The number of patients seeking private treatment continues to rise, as dissatisfaction with the service provided by the NHS also rises:

 Consulting a private GP has risen from 4% to 7% of the population.  The number of GPs moving to private practice is also rising – from nearly 2% of GPs currently (that equates to 1200 GPs working privately online), but with a further 47% considering going private.  Many patients say difficulty making an appointment has pushed them to private GP services. The move away from in-person appointments has proved a particular bone of contention.  Clinic manager at SameDayDoctor which treats more than 30,000 patients a year, said most were “people who go private because they cannot see an NHS doctor at all or get a face-to-face appointment”, with the backlog leaving people with “nowhere else to go”. “Some haven’t seen a doctor for a couple of years. We see everyone face to face,” she said.  Providers of independent GP services report significant increases in demand. Spire healthcare said there were almost 23,000 appointments with its GPs, almost twice as many as in 2020. Others reported increases of between 30 and 76 per cent in recent months. Last year the British Social Attitudes Survey found satisfaction with NHS GP services was just 38 per cent, a 30 percentage point decrease on 2019 and the lowest level of satisfaction recorded for GP services since the survey began in 1983.  (Statistics from The Times, April 28th 2022)

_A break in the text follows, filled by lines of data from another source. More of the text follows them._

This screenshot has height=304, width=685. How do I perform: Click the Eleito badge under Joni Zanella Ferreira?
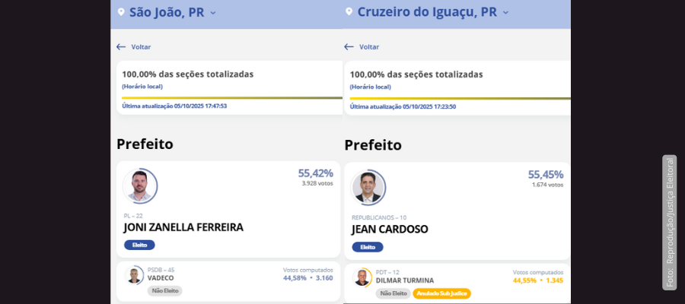pyautogui.click(x=139, y=245)
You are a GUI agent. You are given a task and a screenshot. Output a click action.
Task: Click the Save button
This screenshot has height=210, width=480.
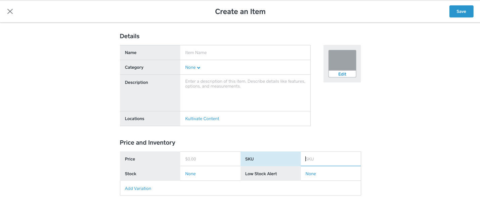pyautogui.click(x=461, y=11)
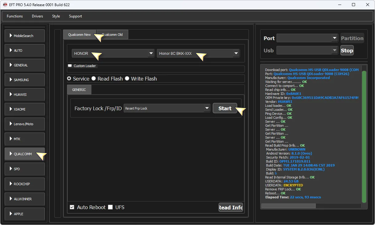Open the MTK sidebar section
Viewport: 375px width, 225px height.
click(x=25, y=139)
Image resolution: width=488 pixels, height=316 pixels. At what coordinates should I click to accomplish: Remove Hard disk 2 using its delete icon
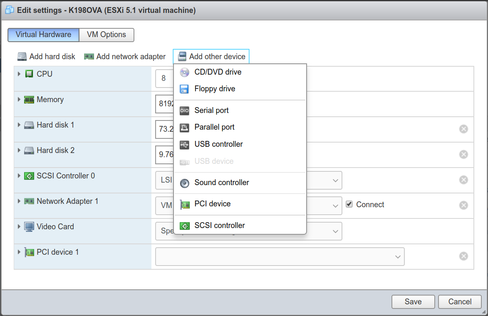(x=463, y=154)
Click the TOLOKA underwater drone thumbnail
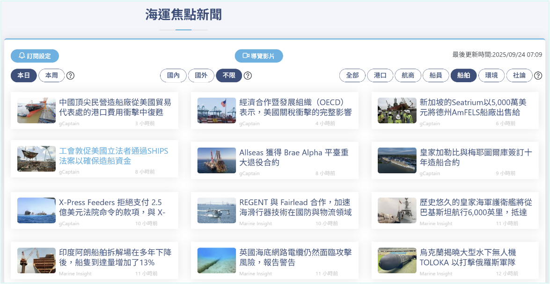550x284 pixels. click(397, 260)
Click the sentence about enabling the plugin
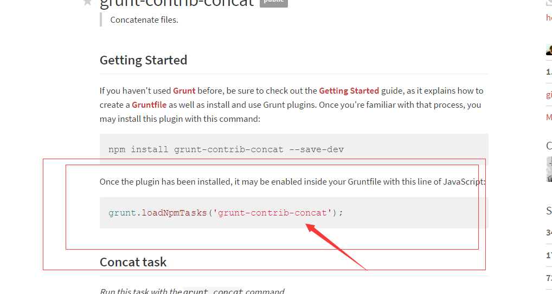 point(292,181)
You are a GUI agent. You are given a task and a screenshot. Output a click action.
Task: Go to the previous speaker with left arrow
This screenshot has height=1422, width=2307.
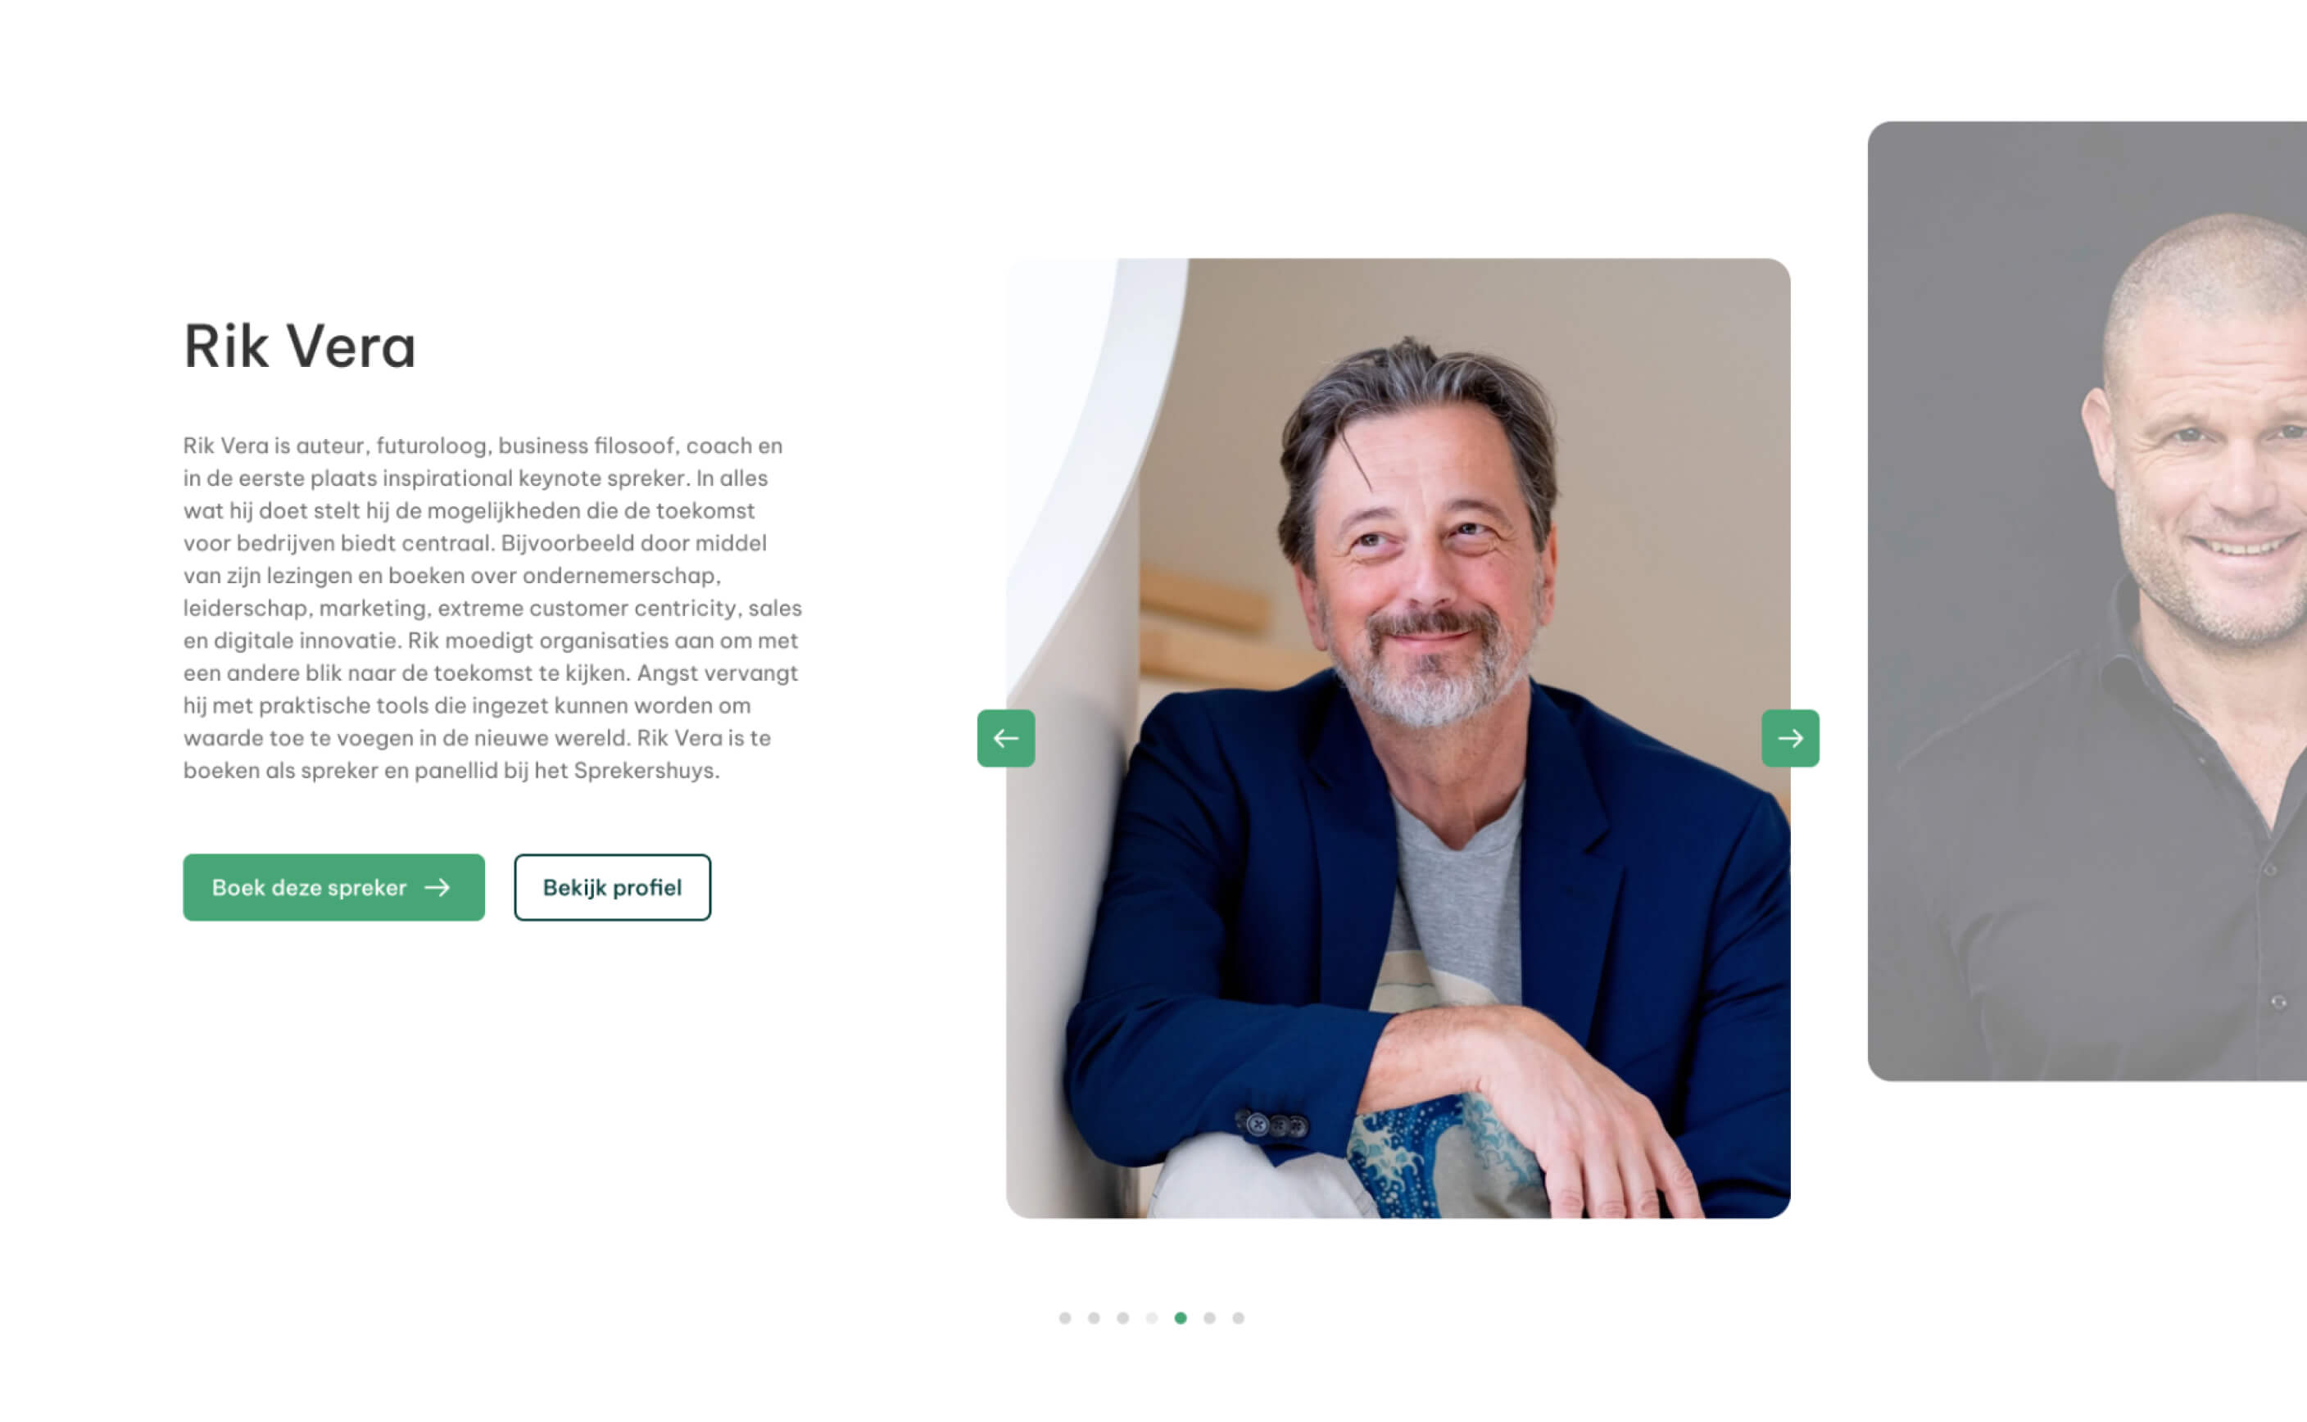click(1005, 738)
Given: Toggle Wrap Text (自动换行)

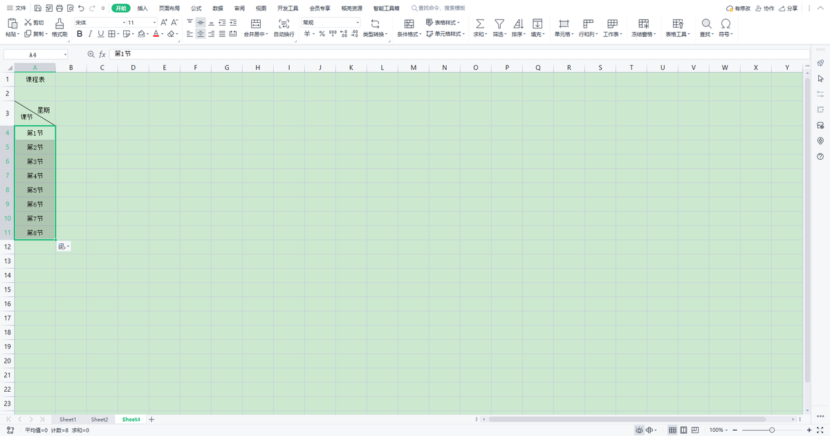Looking at the screenshot, I should [x=284, y=23].
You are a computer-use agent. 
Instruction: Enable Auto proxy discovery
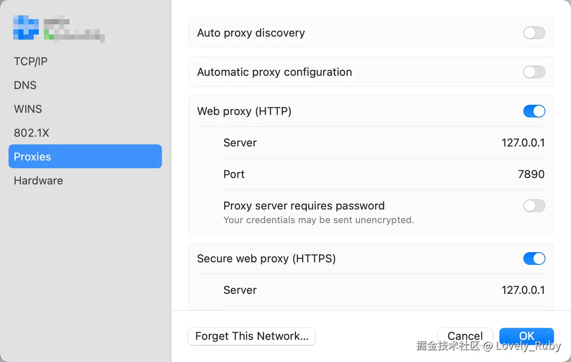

 It’s not just private GP services which are rising in number – operations and procedures in hospital are seriously jeopardized.  Those patients waiting for surgery, particularly hip or knee replacements which typically have a wait of two years and this is growing, and but many others are waiting for months or years for heart treatments and other seriously debilitating conditions.  The number across the UK is around six million people.  This means that those who can afford it, and those who barely can, are opting for private treatment rather than suffer for such a long time.  We have come across many local people, committed to the NHS, who have reluctantly opted for private treatment because the wait has become intolerable. 

Other services, previously NHS available on the NHS, such as dentistry and earwax removal, are increasingly being delivered by private providers, at the patient’s expense.

 We have to ask ourselves, as this trend gathers pace, what will be left in the NHS in a few years’ time.  Whoever sets up such services, especially if leaving the NHS out of disillusion, contributes to the passive growth of the private sector. That further undermines the already low morale of the professions (not just doctors) because it shows them something potentially better … for them. And it means people who can barely afford it are seeking to go private.  And it privileges the better-off, which is the antithesis of the reason why the NHS was founded. Private medicine should be the domain of the self-indulgent, not a substitute for adequately universal, readily accessed, good quality NHS provision for all.  And there’s the rub: good quality - not best (it never was, despite the rhetoric), but good enough. For years, it’s been declining; it’s no longer anywhere near ‘good enough’. In recent years we fear the decline may have become terminal.

 Is this what we want?  If it isn’t, what can we do to reverse the almost inevitable outcome?  With this going on under our noses, there should be an outcry and a concerted campaign to ‘Save our NHS’.  Without sustained public pressure and a profound change in government policy, we will be back in the 1930s before we know it, and Aneurin Bevin’s NHS will be lost.